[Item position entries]

■ ■ ■ ■

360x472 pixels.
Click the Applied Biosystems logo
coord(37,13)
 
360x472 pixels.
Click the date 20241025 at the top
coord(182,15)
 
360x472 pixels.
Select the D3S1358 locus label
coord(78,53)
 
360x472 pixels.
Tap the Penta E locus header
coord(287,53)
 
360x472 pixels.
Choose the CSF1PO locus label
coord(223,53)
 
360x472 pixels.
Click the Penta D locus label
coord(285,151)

■ ■ ■ ■

Please gather every line above that contains the string "Penta", treating uppercase and lowercase letters as different.

Tap the Penta E locus header
Click the Penta D locus label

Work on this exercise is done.